В столице Японии есть великолепный православный собор, выстроенный стараниями известного епископа Николая. В этом соборе православное богослужение совершается на японском языке. Секретарь нашего посольства, с которым я был у всенощной, никак не мог разобраться в своих впечатлениях: "Странно, не правда ли? Совсем даже не по-русски". Ну да, конечно, не по-русски, коли по-японски. Но смешение терминов, если так можно выразиться, синонимизация терминов "православный" и "русский" так глубоко укоренилась, что нашему секретарю казалось, что тут, как говорится, "что-то неладно". Есть люди, для которых это представляется чем-то вроде метания бисера. Одна дама высоких качеств ума и сердца, но типичная представительница национальной религии, когда услышала про православный собор в Японии, воскликнула:
-- Ну уж все эти миссионерства и обращения других, совсем это не нужно. Для чего это?
-- Однако, позвольте, ведь если бы не было проповедников, то и мы бы не были христиане.
-- Да зачем заниматься японцами; и своих довольно.
-- Потому что Христос сказал: "Шедше научите вся языки", -- а не сказал: "Шедше научите русский народ".
На каждом шагу можно встретить в газетных некрологах выражения вроде следующего: "Покойный был по крови и по вере совершенно русский". Все это читают, повторяют, и никто не видит всю несообразность подобного сочетания слов, как -- "русский по вере". Во-первых, если уже признавать, что верою определяется национальная принадлежность человека, то в силу той же самой веры покойный с таким же успехом мог бы быть -- по вере -- совершенный грек. Но как же не понять, что это есть бессмысленное сочетание слов: по вере, по религии -- и потом название национальности. Ведь это из двух разных областей, это все равно что связать существительное из ботаники с прилагательным из зоологии. "По религии совершенно русский", "по религии испанец", "по религии бельгиец" -- это то же самое, что "весом совершенно зеленый", "цветом совершенно квадратный". К сожалению, такое искажение мышления воспитывается в нашем обществе систематически и поддерживается неустанно и печатью, в особенности так называемой "охранительной", и духовной литературой, и администрацией.

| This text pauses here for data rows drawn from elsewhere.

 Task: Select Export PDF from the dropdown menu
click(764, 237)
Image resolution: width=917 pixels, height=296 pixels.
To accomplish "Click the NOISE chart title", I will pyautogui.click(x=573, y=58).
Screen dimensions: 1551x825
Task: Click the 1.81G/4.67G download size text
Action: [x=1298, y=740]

Одно высокопоставленное лицо, объезжая Прибалтийский округ, в речи, обращенной к местному епископу, выражало надежду, что православное духовенство будет проводником русского языка. Оно не знало, значит, что если священник хочет исполнять предписания своей церкви, то он учение ее должен переводить на все языки земного шара; оно забыло, что апостолам было сказано: "Шедше научите вся языки", -- что церковь, к которой он обращается, даже в учебниках именуется Вселенской. Высокопоставленное лицо не знало, очевидно, и того, что у этого самого архиерея есть подведомственные ему священники из эстонцев и латышей, говорящие проповеди по-эстонски и по-латышски, чтобы по-эстонски и по-латышски распространять православную веру, а не русскую грамоту. Или все это не важно, а истинное дело епископа Вселенской церкви и подчиненных ему иереев -- русификация Прибалтийского края?